Suspended include six junior school teachers, 66 primary school teachers, four high school teachers and a naib qasid


Our Correspondents November 19, 2014

SUKKUR/ KARACHI:


The Sindh education department has suspended 77 ghost teachers posted in Khairpur district, the hometown of chief minister Syed Qaim Ali Shah. The department has also issued them final show-cause notices to clear their names otherwise they will be dismissed from service. 


Khairpur district elementary education officer Liaquat Ali Khaskheli ordered them to report to his office immediately, where they would be asked to explain their absence from duty and disciplinary action will be taken against them. The issued order further said that the suspended teachers will be given their salaries in line with regulations if they showed up as asked.

Those suspended include six junior school teachers, 66 primary school teachers, four high school teachers and a naib qasid. Eighteen of these are female teachers. They belong to various schools in the Kingri, Kot Diji, Thari Mir Wah, Gambat and Nara talukas, though the education department reportedly does not know where exactly 35 of these teachers were posted.

Education secretary Dr Fazlullah Pechuho said: "Around 5,700 schools are closed in Sindh and the number of ghost teachers is manifold. We have started a campaign of issuing show-cause notices to them before taking strict action," he said. Pechuho added that action will not be confined to Khairpur Mir and that ghost teachers from all districts will be taken to task.

Speaking about the campaign on social media, he said, "It will bring about positive change. We are re-confirming the reports pouring in before taking action," he said, adding that teachers' unions and some political leaders were pressing him not to take action against the ghost teachers. "I will prefer to resign but will not give in to their demands," he said.

On the other hand, independent sources in the education department said that the number of ghost schools stands at 7,000, where around 25,000 to 30,000 teachers are employed. Among these are 700 local journalists. "We have compiled a list of journalists working in the education department.
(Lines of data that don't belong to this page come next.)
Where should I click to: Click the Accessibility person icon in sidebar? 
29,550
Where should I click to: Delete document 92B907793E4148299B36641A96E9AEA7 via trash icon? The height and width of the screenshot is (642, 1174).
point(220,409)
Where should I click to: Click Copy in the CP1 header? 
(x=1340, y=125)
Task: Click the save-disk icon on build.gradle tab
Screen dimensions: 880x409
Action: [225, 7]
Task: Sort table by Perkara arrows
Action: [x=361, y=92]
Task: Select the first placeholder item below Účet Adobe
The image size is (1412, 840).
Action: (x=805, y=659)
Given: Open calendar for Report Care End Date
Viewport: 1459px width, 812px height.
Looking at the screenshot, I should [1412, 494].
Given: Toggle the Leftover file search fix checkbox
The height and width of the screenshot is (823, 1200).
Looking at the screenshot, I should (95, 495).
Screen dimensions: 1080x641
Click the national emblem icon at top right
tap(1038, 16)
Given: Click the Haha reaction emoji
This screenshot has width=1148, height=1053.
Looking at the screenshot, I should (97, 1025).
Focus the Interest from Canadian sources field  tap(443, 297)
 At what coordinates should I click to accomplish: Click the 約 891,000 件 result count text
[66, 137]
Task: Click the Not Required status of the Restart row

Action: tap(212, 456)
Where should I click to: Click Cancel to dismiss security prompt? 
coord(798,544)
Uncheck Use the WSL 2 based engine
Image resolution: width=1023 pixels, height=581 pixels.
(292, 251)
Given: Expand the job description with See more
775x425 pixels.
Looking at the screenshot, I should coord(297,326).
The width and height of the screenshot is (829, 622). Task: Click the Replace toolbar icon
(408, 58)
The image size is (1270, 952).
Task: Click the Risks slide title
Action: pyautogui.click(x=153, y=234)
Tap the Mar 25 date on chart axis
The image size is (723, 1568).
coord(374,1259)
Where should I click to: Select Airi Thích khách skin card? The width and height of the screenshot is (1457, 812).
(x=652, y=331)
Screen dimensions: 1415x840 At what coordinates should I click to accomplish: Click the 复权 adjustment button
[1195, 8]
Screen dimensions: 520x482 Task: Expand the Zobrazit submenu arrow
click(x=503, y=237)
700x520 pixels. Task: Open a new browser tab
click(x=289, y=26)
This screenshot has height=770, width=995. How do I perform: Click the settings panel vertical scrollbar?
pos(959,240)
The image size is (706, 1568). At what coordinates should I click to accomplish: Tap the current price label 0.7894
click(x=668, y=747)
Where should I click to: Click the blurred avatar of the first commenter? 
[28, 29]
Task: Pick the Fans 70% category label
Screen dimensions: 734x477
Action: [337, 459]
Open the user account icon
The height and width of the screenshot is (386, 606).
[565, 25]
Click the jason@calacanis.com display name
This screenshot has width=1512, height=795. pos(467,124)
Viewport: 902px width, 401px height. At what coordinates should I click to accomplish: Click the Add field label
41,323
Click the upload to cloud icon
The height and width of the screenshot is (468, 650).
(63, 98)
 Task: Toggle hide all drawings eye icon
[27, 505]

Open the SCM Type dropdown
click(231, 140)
Five hundred are primary teachers and the rest are secondary school teachers and lecturers," said an official.

A retired education department official, requesting anonymity, said that it had become a common practice for teachers to get jobs through political influence and then run private tuition centres or do other work instead of performing their duties, while bribing clerks to cover for them.

"This [suspension] has only taken place in order to pacify the higher-ups," he said. "It is not a punishment, because they still get their full salary during the suspension period." He further revealed that he himself had used to accept bribes from over a dozen ghost teachers while he was posted in Ghotki district.

Although The Express Tribune tried to contact Sukkur schools education director Zainab Mangi, she was not available for comment either on phone or at her office.

Published in The Express Tribune, November 20th, 2014.